## Directions for this task
At the line with "This screenshot has height=631, width=1169.", start transcribing; stop after the last line of the data below. Keep it exact and leave pictures out.

## Input records
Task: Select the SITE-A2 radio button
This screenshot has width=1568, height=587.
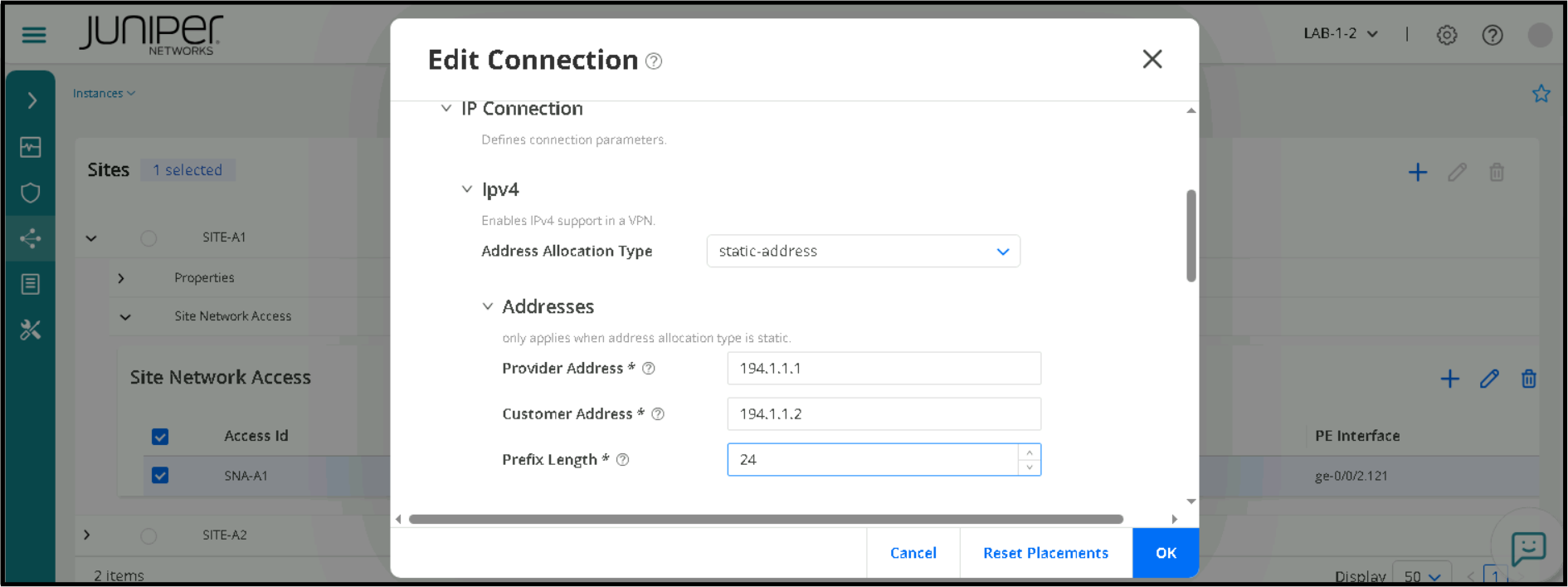Action: click(x=149, y=536)
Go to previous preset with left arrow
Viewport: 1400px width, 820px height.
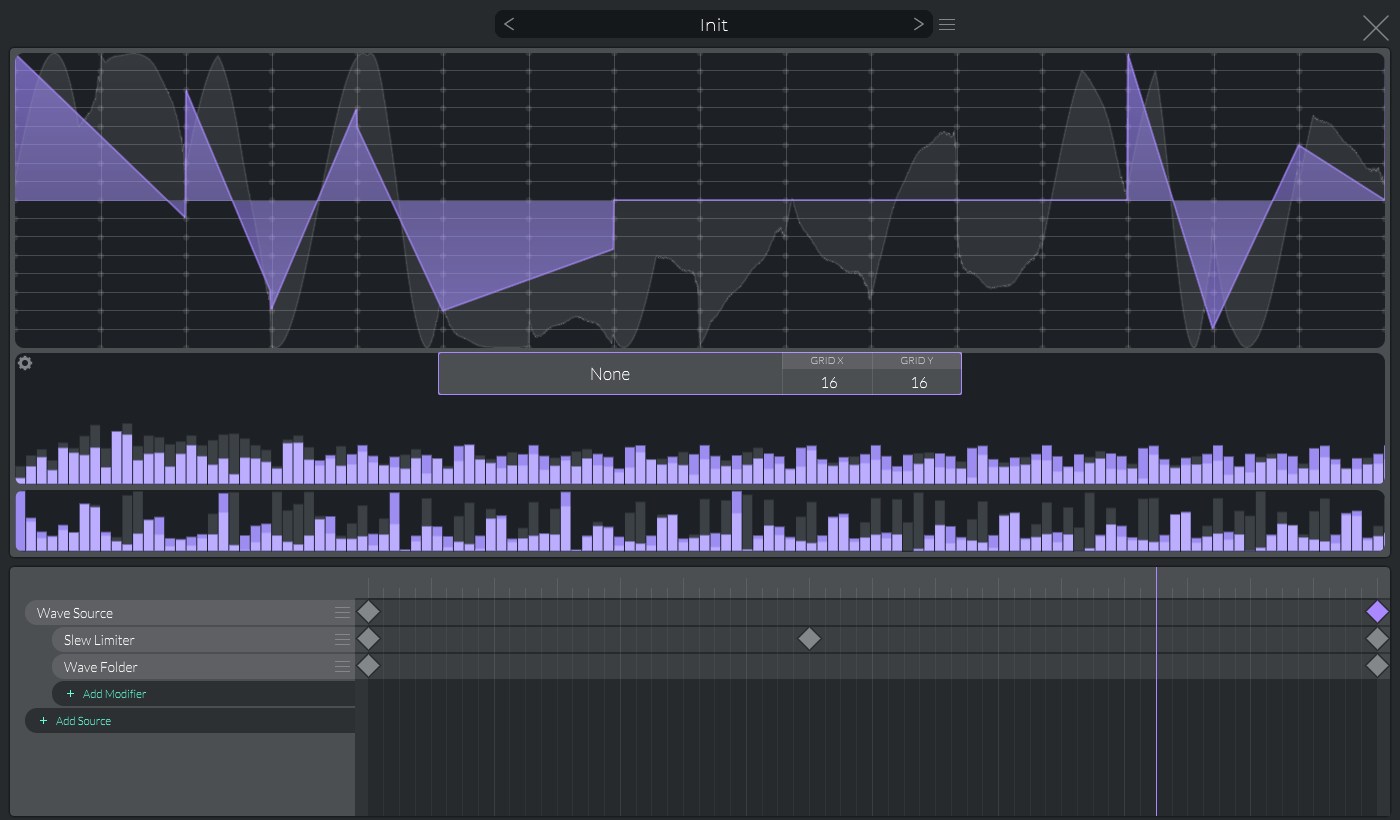[x=509, y=25]
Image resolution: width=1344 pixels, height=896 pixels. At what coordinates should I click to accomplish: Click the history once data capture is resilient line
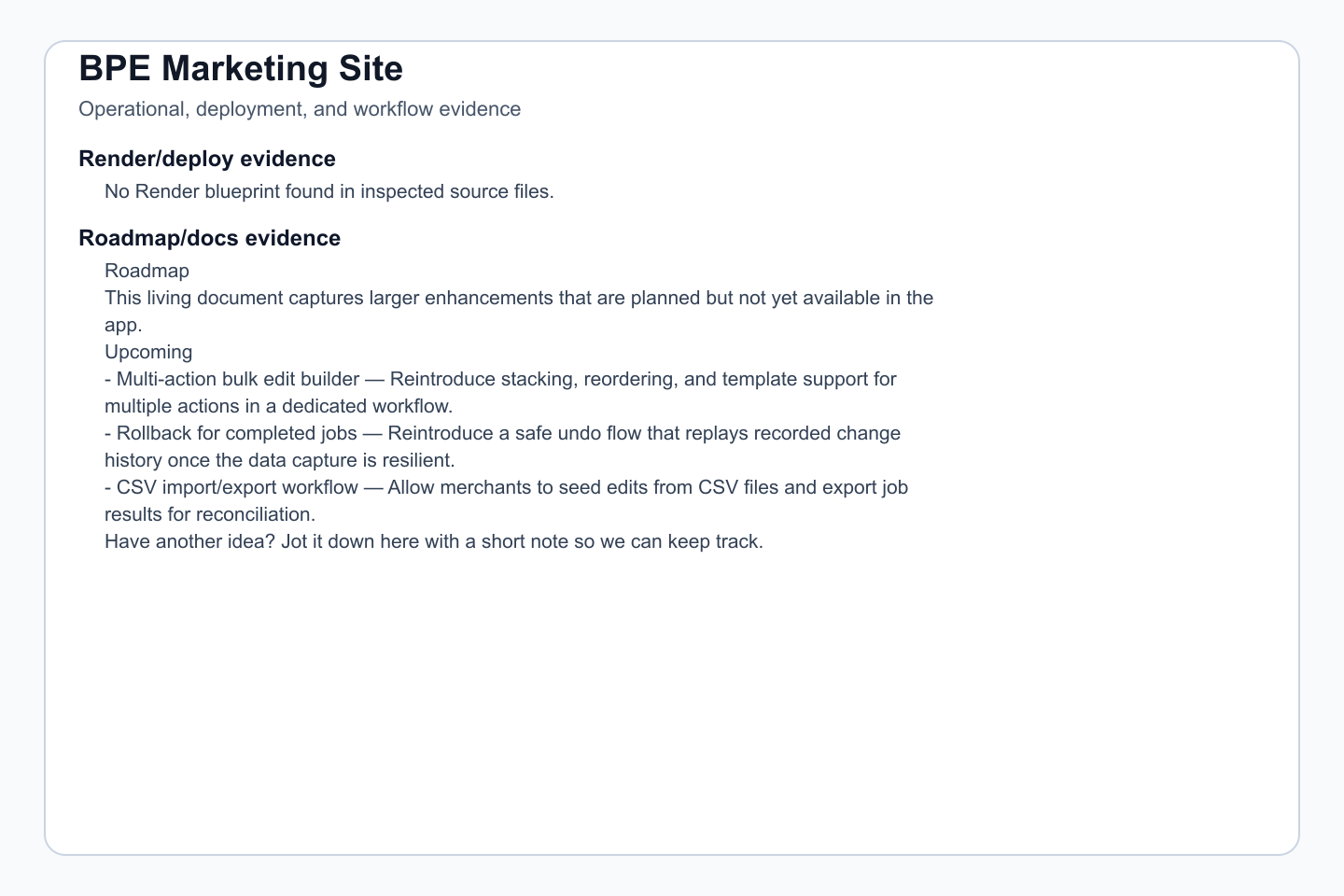click(280, 460)
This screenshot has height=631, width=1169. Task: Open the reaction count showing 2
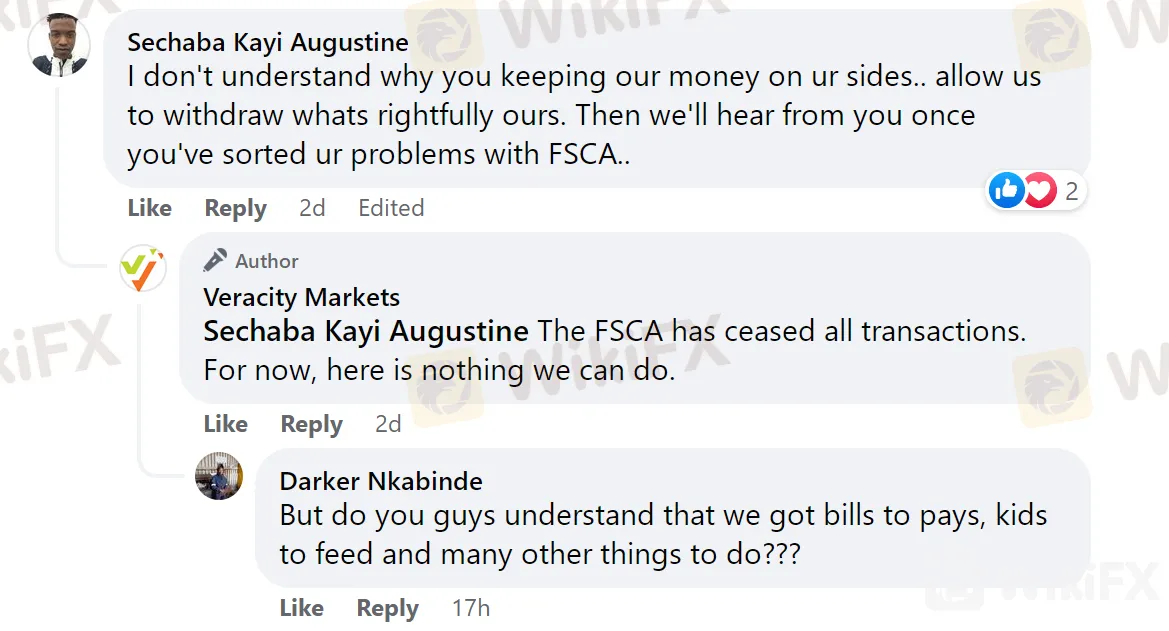click(1071, 192)
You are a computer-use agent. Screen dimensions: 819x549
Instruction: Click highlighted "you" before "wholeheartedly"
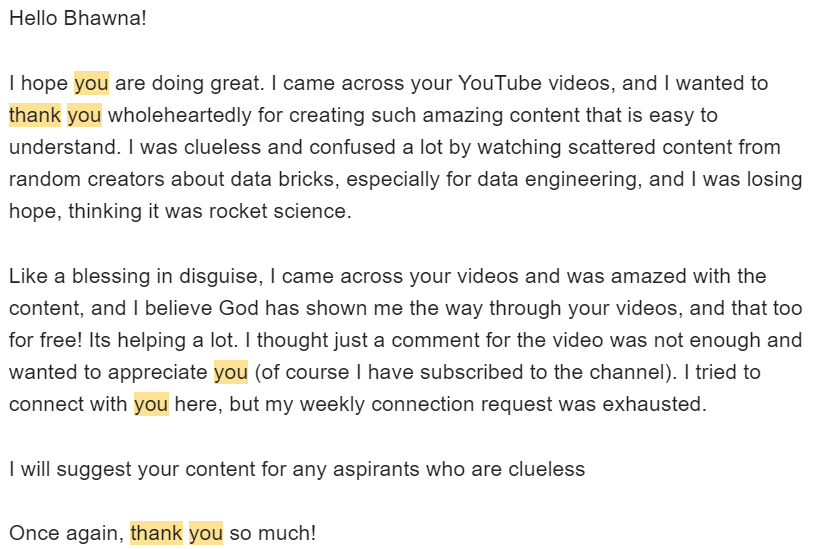(x=84, y=115)
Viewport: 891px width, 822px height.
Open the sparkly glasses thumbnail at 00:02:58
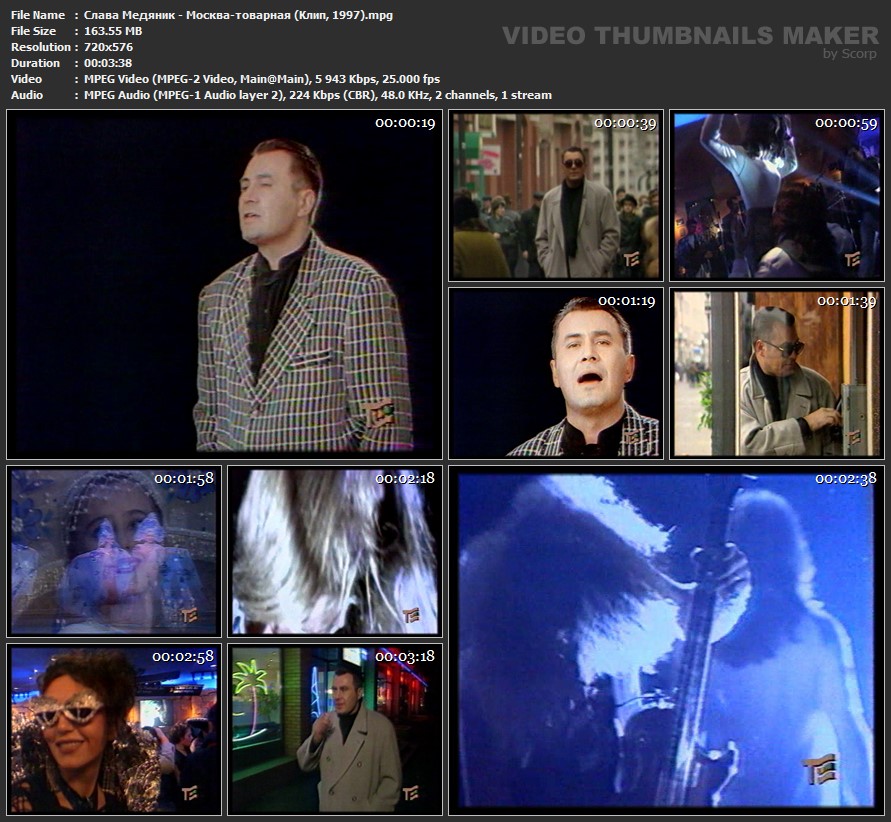113,728
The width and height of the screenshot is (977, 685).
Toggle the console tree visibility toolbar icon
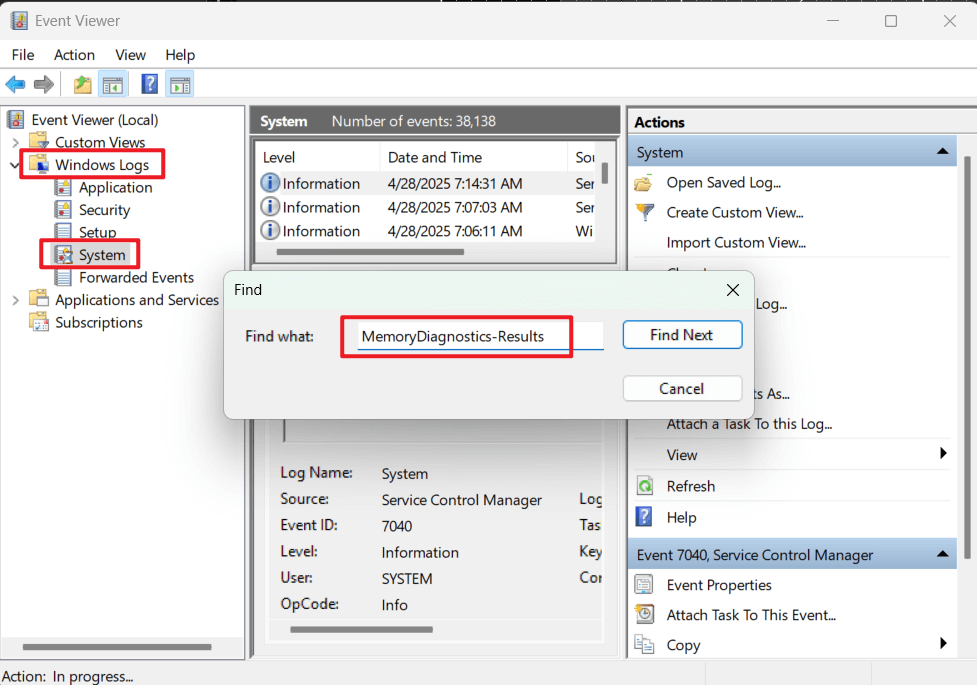tap(113, 84)
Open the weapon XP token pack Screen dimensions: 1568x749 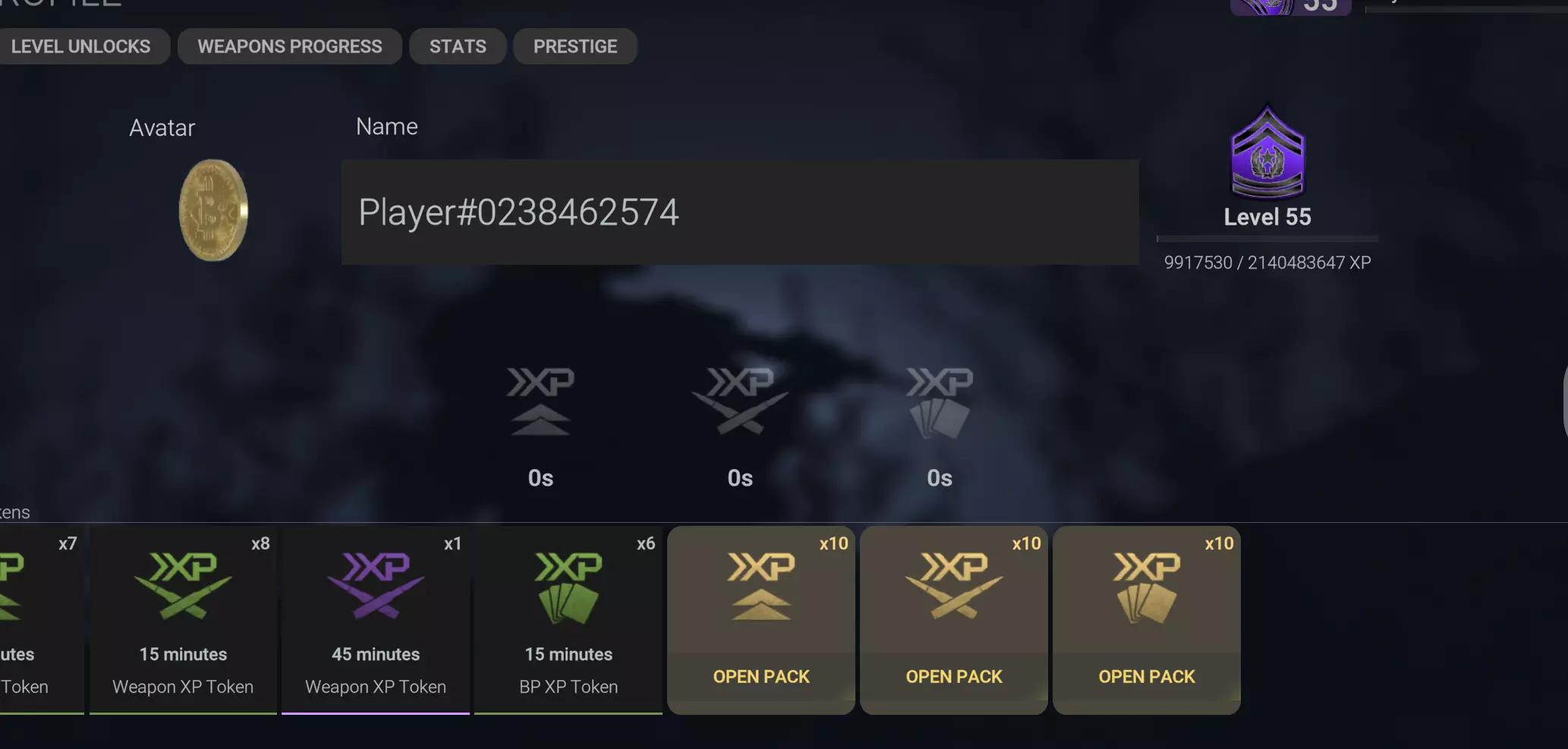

## Answer space
This screenshot has height=631, width=1169. Task: Open the reaction count showing 2
click(1071, 192)
You are a computer-use agent. Screen dimensions: 819x549
Instruction: Click highlighted "you" before "wholeheartedly"
(x=84, y=115)
Viewport: 891px width, 822px height.
Open the sparkly glasses thumbnail at 00:02:58
113,728
The width and height of the screenshot is (977, 685).
Toggle the console tree visibility toolbar icon
tap(113, 84)
Open the weapon XP token pack Screen dimensions: 1568x749 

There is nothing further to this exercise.